Eleventh Circuit Provides Spokeo Dicta
On May 1, 2017, the U.S. Court of Appeals for the Eleventh Circuit denied a rehearing en banc request filed by a dissenting member of the Court, finding that the panel had properly dismissed the case for lack of standing due to the complaint’s failure to allege a concrete injury, as required under Spokeo, Inc. v. Robins (“Spokeo”).
The facts in Nicklaw v. CitiMortgage, Inc. were straightforward. The borrower satisfied his mortgage in July 2012, but his lender failed to record the satisfaction until more than 90 days had passed. The borrower filed a lawsuit against the lender two years later alleging violations of a New York law requiring satisfactions to be recorded within 30 days of the satisfaction of a mortgage. The law provided a $1,500 penalty for a recordation delay of 90 days or more. The complaint, however, failed to allege the borrower himself suffered any harm from this delay, and instead alleged only speculative harms to the residential property market in general, including that: (1) banks frequently fail to timely file mortgage satisfactions, creating the possibility that a large loss by a title company may disrupt the entire system for transferring residential property in New York; and (2) failure to timely file a mortgage satisfaction can frustrate homeowners requiring marketable title to sell their property. The Court, relying on Spokeo, reiterated that “Article III standing requires a concrete injury even in the context of a statutory violation,” and concluded that the complaint’s bare allegations of a statutory violation, that had since been remedied, were not sufficient to satisfy Article III’s concreteness requirement.

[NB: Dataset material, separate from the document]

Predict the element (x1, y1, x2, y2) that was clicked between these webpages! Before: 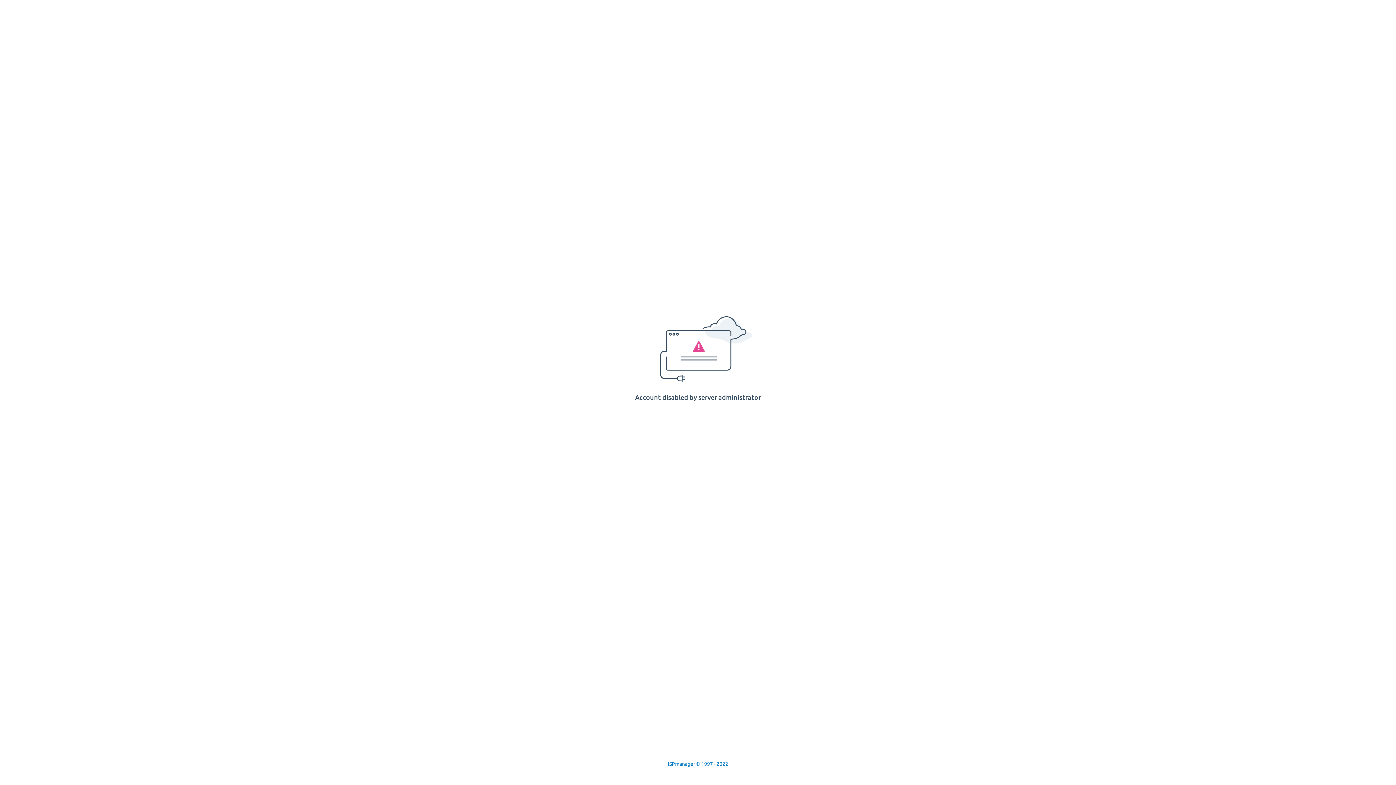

The panel, in considering the rehearing request, addressed what it considered to be the “error” in their colleague’s dissent, which posited that the New York law provided the borrower with a right to truthful information that was violated by the lender’s untimely recording of the satisfaction. The panel stated that the New York law did not, in fact, confer such a right and instead, conferred “a right to truthful information on other individuals – that is, the statutes provide a [borrower] a cause of action when the satisfaction of his mortgage is not recorded for others to see.” The panel, in this regard, found the New York law to be similar to the statute at issue in Spokeo, the FCRA, which requires that credit reporting agencies “‘follow reasonable procedures to assure maximum possible accuracy of consumer reports.’” The panel explained that “[u]nlike a statute that confers a right to truthful information . . . a violation of [FCRA] alone might not ‘cause harm or present any material risk of harm.’”

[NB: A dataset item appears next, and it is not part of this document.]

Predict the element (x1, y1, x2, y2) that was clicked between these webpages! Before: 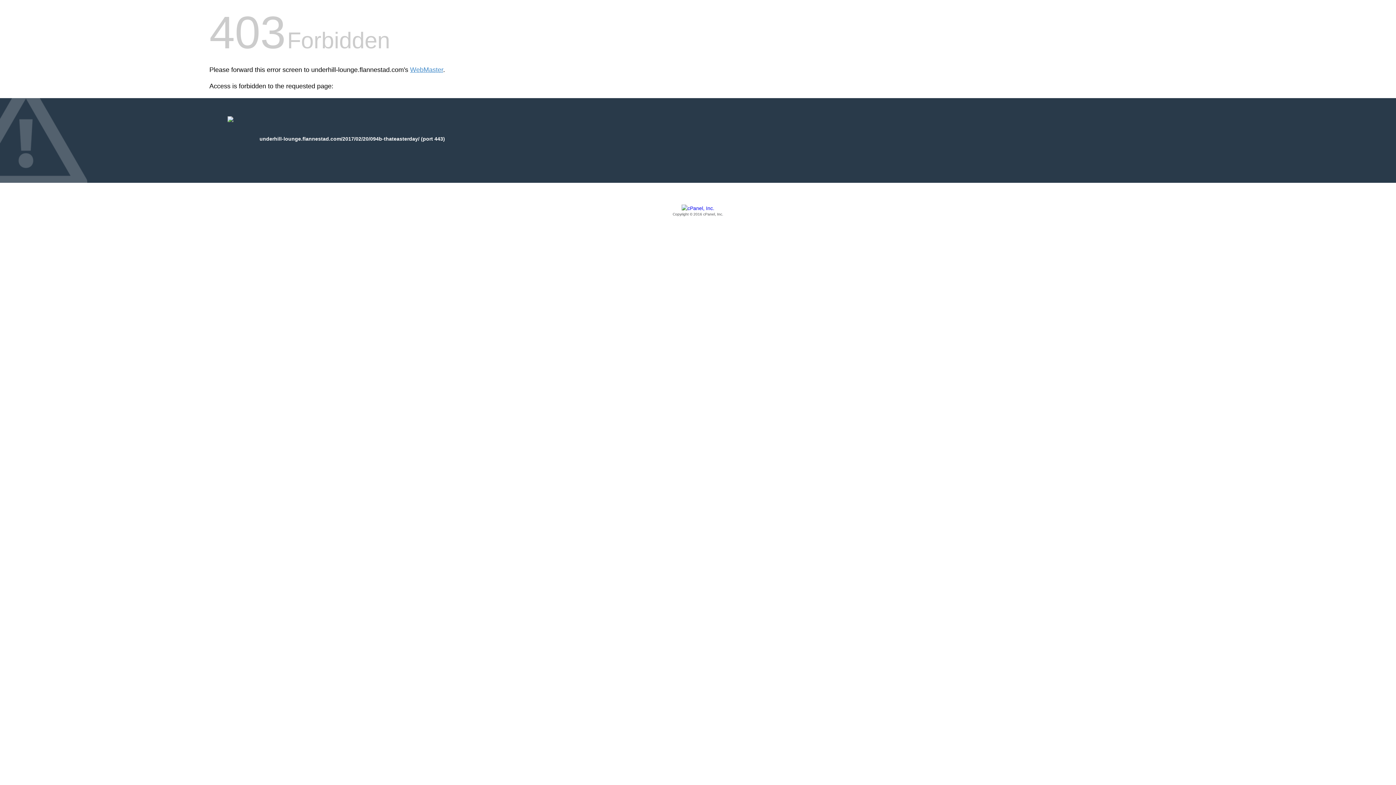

Applying this reasoning, the Court determined that because its initial opinion adhered to the concrete injury requirement under Article III, as explained in Spokeo, and because the complaint failed to allege the borrower suffered, or may suffer, a concrete injury, that the initial panel opinion dismissing the case due to lack of standing was correct. As a result, the Court declined to rehear the case en banc.